What the task asks — Copy each of the records exactly; leave nothing out.

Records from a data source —
[Start of section]

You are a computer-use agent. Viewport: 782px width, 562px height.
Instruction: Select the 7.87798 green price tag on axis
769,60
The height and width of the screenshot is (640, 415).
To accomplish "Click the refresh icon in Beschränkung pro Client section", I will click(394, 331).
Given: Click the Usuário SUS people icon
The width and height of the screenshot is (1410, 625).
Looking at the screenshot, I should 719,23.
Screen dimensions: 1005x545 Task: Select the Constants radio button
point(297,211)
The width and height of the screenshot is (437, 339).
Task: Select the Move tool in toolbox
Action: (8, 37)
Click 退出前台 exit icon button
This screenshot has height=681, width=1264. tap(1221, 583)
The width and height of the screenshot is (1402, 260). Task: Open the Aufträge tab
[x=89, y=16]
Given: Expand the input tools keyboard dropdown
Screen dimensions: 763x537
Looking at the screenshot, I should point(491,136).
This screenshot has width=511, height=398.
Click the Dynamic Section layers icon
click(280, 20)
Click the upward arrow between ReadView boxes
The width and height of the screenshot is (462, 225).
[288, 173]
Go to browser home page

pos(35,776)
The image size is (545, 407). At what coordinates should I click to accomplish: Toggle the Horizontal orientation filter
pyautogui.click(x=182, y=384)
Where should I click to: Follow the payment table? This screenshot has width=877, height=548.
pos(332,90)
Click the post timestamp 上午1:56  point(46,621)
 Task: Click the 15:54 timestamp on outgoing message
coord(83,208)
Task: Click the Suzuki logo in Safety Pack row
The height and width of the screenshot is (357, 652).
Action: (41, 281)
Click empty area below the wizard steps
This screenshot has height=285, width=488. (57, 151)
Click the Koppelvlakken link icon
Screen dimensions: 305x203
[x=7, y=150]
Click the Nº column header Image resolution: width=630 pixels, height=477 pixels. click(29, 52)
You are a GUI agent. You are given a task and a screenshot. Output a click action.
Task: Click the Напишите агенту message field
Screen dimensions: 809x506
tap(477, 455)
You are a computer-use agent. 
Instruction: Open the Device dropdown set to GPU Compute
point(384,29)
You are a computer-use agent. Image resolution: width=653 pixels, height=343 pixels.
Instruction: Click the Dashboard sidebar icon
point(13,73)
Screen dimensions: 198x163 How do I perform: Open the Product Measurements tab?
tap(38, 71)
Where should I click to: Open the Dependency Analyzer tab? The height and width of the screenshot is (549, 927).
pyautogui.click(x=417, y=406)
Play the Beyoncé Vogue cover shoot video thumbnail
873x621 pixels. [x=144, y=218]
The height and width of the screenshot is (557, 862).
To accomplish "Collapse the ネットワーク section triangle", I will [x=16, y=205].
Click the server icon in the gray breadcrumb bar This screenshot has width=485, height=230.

[End of section]

Response area —
You are a computer-use agent. Viewport: 782px width, 562px height.
Instruction: Select the 7.87798 green price tag on axis
769,60
The height and width of the screenshot is (640, 415).
To accomplish "Click the refresh icon in Beschränkung pro Client section", I will click(394, 331).
Given: Click the Usuário SUS people icon
The width and height of the screenshot is (1410, 625).
Looking at the screenshot, I should 719,23.
Screen dimensions: 1005x545 Task: Select the Constants radio button
point(297,211)
The width and height of the screenshot is (437, 339).
Task: Select the Move tool in toolbox
Action: (8, 37)
Click 退出前台 exit icon button
This screenshot has height=681, width=1264. tap(1221, 583)
The width and height of the screenshot is (1402, 260). Task: Open the Aufträge tab
[x=89, y=16]
Given: Expand the input tools keyboard dropdown
Screen dimensions: 763x537
Looking at the screenshot, I should point(491,136).
This screenshot has width=511, height=398.
Click the Dynamic Section layers icon
click(280, 20)
Click the upward arrow between ReadView boxes
The width and height of the screenshot is (462, 225).
[288, 173]
Go to browser home page

pos(35,776)
The image size is (545, 407). At what coordinates should I click to accomplish: Toggle the Horizontal orientation filter
pyautogui.click(x=182, y=384)
Where should I click to: Follow the payment table? This screenshot has width=877, height=548.
pos(332,90)
Click the post timestamp 上午1:56  point(46,621)
 Task: Click the 15:54 timestamp on outgoing message
coord(83,208)
Task: Click the Suzuki logo in Safety Pack row
The height and width of the screenshot is (357, 652).
Action: (41, 281)
Click empty area below the wizard steps
This screenshot has height=285, width=488. (57, 151)
Click the Koppelvlakken link icon
Screen dimensions: 305x203
[x=7, y=150]
Click the Nº column header Image resolution: width=630 pixels, height=477 pixels. click(29, 52)
You are a GUI agent. You are given a task and a screenshot. Output a click action.
Task: Click the Напишите агенту message field
Screen dimensions: 809x506
tap(477, 455)
You are a computer-use agent. 
Instruction: Open the Device dropdown set to GPU Compute
point(384,29)
You are a computer-use agent. Image resolution: width=653 pixels, height=343 pixels.
Instruction: Click the Dashboard sidebar icon
point(13,73)
Screen dimensions: 198x163 How do I perform: Open the Product Measurements tab?
tap(38, 71)
Where should I click to: Open the Dependency Analyzer tab? The height and width of the screenshot is (549, 927).
pyautogui.click(x=417, y=406)
Play the Beyoncé Vogue cover shoot video thumbnail
873x621 pixels. [x=144, y=218]
The height and width of the screenshot is (557, 862).
To accomplish "Collapse the ネットワーク section triangle", I will [x=16, y=205].
Click the server icon in the gray breadcrumb bar This screenshot has width=485, height=230.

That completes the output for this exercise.